A humanidade está mais próxima de provar a existência de vida extraterrestre

Novo JornalPublicado 05/01/2017 12:05:00

É um dos mistérios mais antigos da humanidade: há ou não vida extraterrestre? Agora, por causa de umas estranhas ondas de rádio emitidas a partir de uma distante galáxia, cresce a ideia de que sim. Mas as Fast Radio Burst (FRB), como explica a última edição da New Scientist, estão longe de clarificar este mistério.

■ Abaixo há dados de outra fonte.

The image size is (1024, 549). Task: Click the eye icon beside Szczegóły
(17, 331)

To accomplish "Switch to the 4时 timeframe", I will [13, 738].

Podem ser apenas ondas geradas pela formação de um buraco negro.

Pela primeira vez foi possível aos astrónomos definir com clareza a localização da origem de umas misteriosas ondas de rádio que desde 2007 geram enorme expectativa entre a comunidade científica e os mais apaixonados pela procura de vida extraterrestre.

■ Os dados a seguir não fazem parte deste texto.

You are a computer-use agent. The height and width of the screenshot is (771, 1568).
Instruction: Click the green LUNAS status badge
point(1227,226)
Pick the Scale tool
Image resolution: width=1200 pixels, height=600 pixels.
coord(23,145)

Denominadas 121102, estas Fast Radio Burst estão a ser emitidas a partir de uma galáxia anã situada a 2,5 milhões de anos-luz do planeta Terra e, não sendo as únicas ondas deste tipo, o que distingue as 121102 é que estão a ser recebidas segundo um padrão de repetição, ao longo de vários anos, que está a aguçar ainda mais a curiosidade sobre a sua origem, aumentando a esperança de que estejam a ser emitidas por vida inteligente das profundezas do espaço e não em resultado de fenómenos naturais como a formação de buracos negros, cuja existência se deve, dito de forma simples, da implosão de estrelas.

Como a New Scientist explica, os astrónomos estão, há anos, a recorrer a dezenas de telescópios, utilizados em rede, na Europa, a Very Long Baseline Interferometry (VLBI), com 21 rádio telescópios, ou os 27 rádio telescópios que formam o sistema Very Large Array (VLA), para definir uma imagem real da origem destas emissões, especialmente as FRB 21102, mas não só.

Para já, não há ainda certezas sobre a origem, e mesmo a localização exacta não são favas contadas, mas a humanidade pode estar agora mais próxima de provar, através destas estranhas emissões de rádio, que não está sozinha no universo...

Só que, como disse à BBC, Shami Chatterjee, citada também pelo DN, são mais as teorias que as ondas.

"Não estou a exagerar quando digo que há mais teorias sobre o que isto poderia ser do que ondas registadas", disse à BBC, Shami Chatterjee, da Universidade Cornell, Estados Unidos, e um dos autores do estudo sobre as FRB 121102.